Symbio SSO

Azure AD Premium is required

Worked Example: Symbio & Azure AD

The Microsoft Azure Active Directory provides a SAML 2.0 Identity Provider (IdP) implementation, too, though it does not provide group claims of any kind (see "User & Rights Management Considerations"). The following example describes setting up Symbio as a Service Provider (SP) in and for Azure AD.

Azure AD and IdP will be used interchangeably, the same holds true for Symbio and SP.

Configuration of Symbio in Azure AD

Before actually configuring Symbio in Azure AD, decide which EntityID you will give to Symbio and under which URL Symbio will be available. For this example we use the following values:

  • Symbio EntityID: urn:symbio.example.com:adfs-example
  • Symbio URL: https://processes.example.com/symbio-test/

In this case Symbio is available via a virtual subdirectory "/symbio-test/" and not directly on the subdomain root level. Append "AuthServices/Acs" to get the ACS URL of your Symbio instance.

Creating a new Application and Defining Claims

In your Azure Portal select Azure Active Directory / Enterprise applications - All applications:

  • Click "+ New application"
  • Choose "Non-Gallery Application"
  • Choose "Manual Provisioning"
  • Choose "SAML-based Sign-on"
  • Enter Identifier (Entity ID): urn:symbio.example.com:adfs-example
  • Enter Reply URL (Assertion Consumer Service URL): https://processes.example.com/symbio-test/AuthServices/Acs
  • Select User Identifier: user.userprincipalname
  • View and edit all other user attributes:
  • givenname → user.givename → http://schemas.xmlsoap.org/ws/2005/05/identity/claims
  • surname → user.surname → http://schemas.xmlsoap.org/ws/2005/05/identity/claims
  • emailaddress → user.mail → http://schemas.xmlsoap.org/ws/2005/05/identity/claims
  • Save changes
  • Download the Metadata XML file

Configuration of AD FS in Symbio

The downloaded medatata file is a text file containing XML, you can read it using Notepad/Editor.

Usually it starts with the tag which has an "entityID" attribute whose value is the IdP EntityID we need to configure Symbio.

Near the end you will find the elements, look for the one with Binding="urn:oasis:names:tc:SAML:2.0:bindings:HTTP-Redirect", its "Location" attribute value will be needed to configure Symbio.

Here are the values from the example metadata XML file:

entityID: https://sts.windows.net/0ee05e8d-dd1c-4065-a51c-840902926d66/ Location: https://login.microsoftonline.com/0ee05e8d-dd1c-4065-a51c-840902926d66/saml2

Setting up a new SAML Authentication Provider in Symbio

Login as an administrator to the database or collection for which you want to activate SAML login. For this example we will set up SAML login for database "GreenField" in collection "Testing", the corresponding URL is https://processes.example.com/symbio-test/Testing/GreenField/editor/1033/

Switch to the Admin section and there to Authentication Providers.
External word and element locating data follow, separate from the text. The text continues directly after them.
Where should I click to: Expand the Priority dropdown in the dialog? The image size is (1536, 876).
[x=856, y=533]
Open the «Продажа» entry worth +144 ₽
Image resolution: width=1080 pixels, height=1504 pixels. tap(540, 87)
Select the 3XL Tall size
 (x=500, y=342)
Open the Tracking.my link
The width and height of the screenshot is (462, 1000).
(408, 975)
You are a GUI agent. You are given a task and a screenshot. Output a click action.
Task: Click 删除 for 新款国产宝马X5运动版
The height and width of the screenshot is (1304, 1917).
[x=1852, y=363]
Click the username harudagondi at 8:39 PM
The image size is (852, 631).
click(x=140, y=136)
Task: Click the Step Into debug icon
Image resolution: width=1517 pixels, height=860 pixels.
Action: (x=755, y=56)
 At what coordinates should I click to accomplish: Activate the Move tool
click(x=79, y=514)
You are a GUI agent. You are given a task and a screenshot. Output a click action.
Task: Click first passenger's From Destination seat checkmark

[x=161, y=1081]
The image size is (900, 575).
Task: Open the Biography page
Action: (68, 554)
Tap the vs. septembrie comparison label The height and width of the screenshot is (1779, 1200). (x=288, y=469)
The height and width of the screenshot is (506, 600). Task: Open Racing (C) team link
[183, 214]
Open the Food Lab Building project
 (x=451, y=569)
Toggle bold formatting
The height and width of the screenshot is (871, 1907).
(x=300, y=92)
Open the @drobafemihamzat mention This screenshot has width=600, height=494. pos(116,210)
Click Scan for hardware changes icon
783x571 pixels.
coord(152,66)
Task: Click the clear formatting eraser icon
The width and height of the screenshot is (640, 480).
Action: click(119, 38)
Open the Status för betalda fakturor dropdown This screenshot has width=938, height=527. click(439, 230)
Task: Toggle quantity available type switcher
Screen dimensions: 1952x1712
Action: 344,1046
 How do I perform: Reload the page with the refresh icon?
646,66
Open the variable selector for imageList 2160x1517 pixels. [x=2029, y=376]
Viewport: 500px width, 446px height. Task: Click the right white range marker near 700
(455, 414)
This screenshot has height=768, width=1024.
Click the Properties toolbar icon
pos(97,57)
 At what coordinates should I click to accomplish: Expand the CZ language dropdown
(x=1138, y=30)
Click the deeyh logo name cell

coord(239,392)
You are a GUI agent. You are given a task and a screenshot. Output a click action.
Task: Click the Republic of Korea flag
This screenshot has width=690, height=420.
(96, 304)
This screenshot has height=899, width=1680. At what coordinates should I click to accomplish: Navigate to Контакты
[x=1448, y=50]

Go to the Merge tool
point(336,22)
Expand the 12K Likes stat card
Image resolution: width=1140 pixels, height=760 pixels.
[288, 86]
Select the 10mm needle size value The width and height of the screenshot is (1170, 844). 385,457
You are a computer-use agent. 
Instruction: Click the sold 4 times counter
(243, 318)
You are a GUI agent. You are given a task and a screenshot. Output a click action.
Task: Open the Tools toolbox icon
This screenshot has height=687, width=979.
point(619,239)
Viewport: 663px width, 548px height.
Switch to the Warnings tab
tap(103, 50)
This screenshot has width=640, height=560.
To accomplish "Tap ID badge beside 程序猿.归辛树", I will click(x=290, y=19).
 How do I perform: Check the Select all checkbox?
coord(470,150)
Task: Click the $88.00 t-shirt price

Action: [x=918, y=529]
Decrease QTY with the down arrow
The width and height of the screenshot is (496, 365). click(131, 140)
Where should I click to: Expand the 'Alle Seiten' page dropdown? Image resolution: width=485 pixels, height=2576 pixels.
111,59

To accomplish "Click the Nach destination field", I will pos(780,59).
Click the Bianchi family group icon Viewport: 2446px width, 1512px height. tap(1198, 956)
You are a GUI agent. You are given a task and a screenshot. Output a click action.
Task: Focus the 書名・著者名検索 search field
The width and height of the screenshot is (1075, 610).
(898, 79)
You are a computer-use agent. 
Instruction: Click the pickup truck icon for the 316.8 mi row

Make sure that the root node is set to "Use local" and then add a new SAML Authentication Provider with ID "AAD". Select it and adjust its details:

  • Translate (if you wish) - the ID stays "AAD"
  • English: Azure Login
  • German: Azure Anmeldung
  • Standard role: Viewer
  • Group management: No
  • Symbio EntityID: urn:symbio.example.com:adfs-example
  • Symbio Host URL: https://processes.example.com/symbio-test/
  • IdP EntityID: https://sts.windows.net/0ee05e8d-dd1c-4065-a51c-840902926d66/
  • IdP Metadata: (upload the XML file or link to it, see below)
  • IdP SSO service URL: https://login.microsoftonline.com/0ee05e8d-dd1c-4065-a51c-840902926d66/saml2
  • Optional claim mapping: data > sso - azuread-samlclaimsmapping.xml
  • Enabled: Yes
  • Visible: Yes
Symbio in Cloud

If your Symbio web server can reach the Azure AD servers, consider adding the Metadata XML file as a URL (see above) instead of downloading it from Azure AD and then uploading it to Symbio. That way changes to the metadata (e.g. a new certficate) don't require manual updates to Symbio.

Symbio on Premise

Don't add the Metadata XML file as a URL. The Intranet server will most likely have no access to Azure AD servers on the Internet; Symbio won't be able to access the metadata and therefore will fail on every SAML login attempt.

Configure User Groups and Permission Sets

The new provider is now live and usable. All users logging in via SAML are made Viewers. As Azure AD does not transmit group claims you need to manage user group assignments manually.

Create user groups and permission sets as needed.

After a user has logged in for the first time you can access his data and change is application role, his default permission sets, and his user group memberships (don't use SAML user groups). As long as SAML group management is deactivated these values won't be changed automatically.